La main posée sur le menton, je regarde le sms que j’ai envoyé à Rafael dans la nuit. Je me sens un peu bête. Si je continue de le fixer, il va peut-être disparaître. Mais les rugissements d’Emma me tirent de ma rêverie.

— Non mais arrête ! C’est un fake ! s’écrie Eliott en s’emparant du smartphone de la jeune fille.

Si on était dans un dessin animé, elle aurait de la fumée lui sortant des oreilles et les narines. Elle fulmine. Littéralement.

— Rends-moi ça !

— Non mais attends comment veux-tu matcher avec un gars comme ça ? poursuit mon meilleur ami en riant.

Emma essaye de récupérer son précieux téléphone et se jette sur le voleur. Mais il est trop rapide. Sans la regarder, il l’évite et elle trébuche. Il va finir par la vexer.

— Allez donne-le lui, demande Clara.

— Non mais regarde ce mec ! Un être humain ne peut pas avoir autant d’abdos ! C’est scientifiquement impossible !

Il continue son inspection des photos du bellâtre en glissant son doigt sur l’écran.
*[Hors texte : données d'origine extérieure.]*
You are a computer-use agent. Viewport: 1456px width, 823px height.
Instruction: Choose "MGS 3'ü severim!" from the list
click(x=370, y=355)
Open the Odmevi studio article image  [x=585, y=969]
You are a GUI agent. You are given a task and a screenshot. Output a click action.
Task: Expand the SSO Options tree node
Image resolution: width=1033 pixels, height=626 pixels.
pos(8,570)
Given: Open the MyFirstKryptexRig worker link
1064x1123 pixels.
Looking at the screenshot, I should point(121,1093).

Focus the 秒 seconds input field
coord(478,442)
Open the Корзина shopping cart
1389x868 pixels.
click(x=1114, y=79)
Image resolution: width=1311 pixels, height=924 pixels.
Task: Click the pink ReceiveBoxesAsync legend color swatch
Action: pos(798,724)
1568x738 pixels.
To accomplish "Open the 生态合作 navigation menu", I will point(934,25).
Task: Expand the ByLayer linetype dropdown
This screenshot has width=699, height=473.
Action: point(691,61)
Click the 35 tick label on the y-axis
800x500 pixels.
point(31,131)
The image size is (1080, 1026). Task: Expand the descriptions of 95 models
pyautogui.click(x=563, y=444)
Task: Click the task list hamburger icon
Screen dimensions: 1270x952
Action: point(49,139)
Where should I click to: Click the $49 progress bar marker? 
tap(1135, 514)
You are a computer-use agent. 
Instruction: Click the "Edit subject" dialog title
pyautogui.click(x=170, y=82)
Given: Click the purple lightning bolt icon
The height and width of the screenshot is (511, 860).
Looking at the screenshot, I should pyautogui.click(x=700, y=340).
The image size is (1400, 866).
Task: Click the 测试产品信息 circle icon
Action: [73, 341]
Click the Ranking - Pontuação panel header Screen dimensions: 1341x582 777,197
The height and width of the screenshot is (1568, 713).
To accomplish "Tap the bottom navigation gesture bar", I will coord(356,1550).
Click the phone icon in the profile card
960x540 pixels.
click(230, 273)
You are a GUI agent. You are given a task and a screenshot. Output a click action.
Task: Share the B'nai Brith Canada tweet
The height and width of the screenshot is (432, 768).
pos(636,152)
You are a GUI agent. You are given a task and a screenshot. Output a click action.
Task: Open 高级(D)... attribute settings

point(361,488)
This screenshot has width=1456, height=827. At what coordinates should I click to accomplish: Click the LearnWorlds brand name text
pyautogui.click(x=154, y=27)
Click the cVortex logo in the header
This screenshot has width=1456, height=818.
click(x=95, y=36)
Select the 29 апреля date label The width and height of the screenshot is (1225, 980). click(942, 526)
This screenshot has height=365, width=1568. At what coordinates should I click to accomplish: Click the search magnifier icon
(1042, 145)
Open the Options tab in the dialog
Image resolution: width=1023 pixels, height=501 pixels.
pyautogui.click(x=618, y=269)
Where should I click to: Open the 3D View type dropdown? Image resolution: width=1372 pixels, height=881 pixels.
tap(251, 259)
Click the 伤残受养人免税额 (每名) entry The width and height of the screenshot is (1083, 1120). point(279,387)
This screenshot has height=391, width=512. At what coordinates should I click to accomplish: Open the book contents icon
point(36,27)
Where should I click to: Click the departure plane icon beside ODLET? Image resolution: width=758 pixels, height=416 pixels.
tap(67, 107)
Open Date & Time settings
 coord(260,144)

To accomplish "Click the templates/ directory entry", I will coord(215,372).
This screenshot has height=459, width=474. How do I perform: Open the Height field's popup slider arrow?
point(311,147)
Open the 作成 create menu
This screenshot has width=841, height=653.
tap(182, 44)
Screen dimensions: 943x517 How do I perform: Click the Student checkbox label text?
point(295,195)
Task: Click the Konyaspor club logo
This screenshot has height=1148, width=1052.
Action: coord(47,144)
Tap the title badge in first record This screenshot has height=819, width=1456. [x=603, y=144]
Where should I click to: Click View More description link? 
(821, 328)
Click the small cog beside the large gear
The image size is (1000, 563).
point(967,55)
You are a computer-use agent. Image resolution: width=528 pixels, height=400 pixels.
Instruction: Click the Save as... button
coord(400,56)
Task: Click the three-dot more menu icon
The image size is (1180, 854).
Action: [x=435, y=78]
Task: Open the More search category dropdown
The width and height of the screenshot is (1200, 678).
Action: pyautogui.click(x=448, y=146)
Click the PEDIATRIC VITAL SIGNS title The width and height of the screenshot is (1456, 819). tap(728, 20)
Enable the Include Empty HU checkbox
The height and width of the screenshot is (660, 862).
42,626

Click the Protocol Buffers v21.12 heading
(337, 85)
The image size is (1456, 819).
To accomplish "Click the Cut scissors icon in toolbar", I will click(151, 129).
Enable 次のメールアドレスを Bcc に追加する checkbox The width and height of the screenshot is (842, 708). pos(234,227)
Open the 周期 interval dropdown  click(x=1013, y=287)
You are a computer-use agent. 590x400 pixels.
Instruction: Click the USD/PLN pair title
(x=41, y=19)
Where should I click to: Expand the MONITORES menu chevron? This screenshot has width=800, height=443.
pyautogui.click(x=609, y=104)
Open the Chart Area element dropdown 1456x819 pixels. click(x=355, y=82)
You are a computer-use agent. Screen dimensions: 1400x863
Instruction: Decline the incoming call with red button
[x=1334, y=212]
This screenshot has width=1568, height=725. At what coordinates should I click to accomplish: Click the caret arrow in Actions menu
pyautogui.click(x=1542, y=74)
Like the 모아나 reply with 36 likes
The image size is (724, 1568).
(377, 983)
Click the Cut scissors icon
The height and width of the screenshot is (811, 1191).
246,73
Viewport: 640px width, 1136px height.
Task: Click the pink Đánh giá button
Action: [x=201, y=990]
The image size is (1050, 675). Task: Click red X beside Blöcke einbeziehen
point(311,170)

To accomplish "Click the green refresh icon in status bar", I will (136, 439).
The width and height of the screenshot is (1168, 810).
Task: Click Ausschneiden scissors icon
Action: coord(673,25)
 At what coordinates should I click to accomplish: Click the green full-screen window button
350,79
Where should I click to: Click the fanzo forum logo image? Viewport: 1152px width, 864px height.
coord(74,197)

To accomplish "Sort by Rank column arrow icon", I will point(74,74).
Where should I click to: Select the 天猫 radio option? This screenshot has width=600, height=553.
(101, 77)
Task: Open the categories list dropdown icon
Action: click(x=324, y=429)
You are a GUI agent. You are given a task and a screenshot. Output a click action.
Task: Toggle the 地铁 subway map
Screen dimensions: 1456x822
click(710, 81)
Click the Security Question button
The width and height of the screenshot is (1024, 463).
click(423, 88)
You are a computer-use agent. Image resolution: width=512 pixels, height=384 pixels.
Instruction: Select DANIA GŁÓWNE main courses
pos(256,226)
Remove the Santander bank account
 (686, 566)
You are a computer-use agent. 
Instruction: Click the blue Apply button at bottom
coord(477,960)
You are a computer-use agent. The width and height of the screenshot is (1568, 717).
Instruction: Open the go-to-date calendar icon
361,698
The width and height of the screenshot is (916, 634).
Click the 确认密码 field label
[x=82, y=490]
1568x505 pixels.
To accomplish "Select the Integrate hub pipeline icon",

Nino y va de son commentaire sur la jalousie de son copain.

La pauvre victime retente sa chance. Elle essaye de le prendre en traître sur le côté. C’est un échec. Eliott lève le bras aussi haut qu’il le peut. Malheureusement Emma est bien trop petite. Comme si son ego n’était pas assez touché, elle se met à sauter dans l’espoir d’attraper son bien. Elle va finir par se tordre la cheville avec ses talons compensés.

— Eliott, s’il te plait, grogné-je. T’es lourd !

— J’essaye de lui éviter une déception quand elle aura un rendez-vous avec ce mec et qu’il ne ressemblera pas du tout à ça !

Je fronce légèrement les sourcils. Ça finit par le décourager. Le jeune homme oublie souvent que les blagues les plus courtes sont toujours les meilleures. Il aime que les regards soient portés sur lui. Amuser la galerie est une de ses occupations favorites. Il ne sait juste pas à quel moment il faut s’arrêter.

— Tu es pas marrante Iris, boude-t-il en rendant son dû à Emma.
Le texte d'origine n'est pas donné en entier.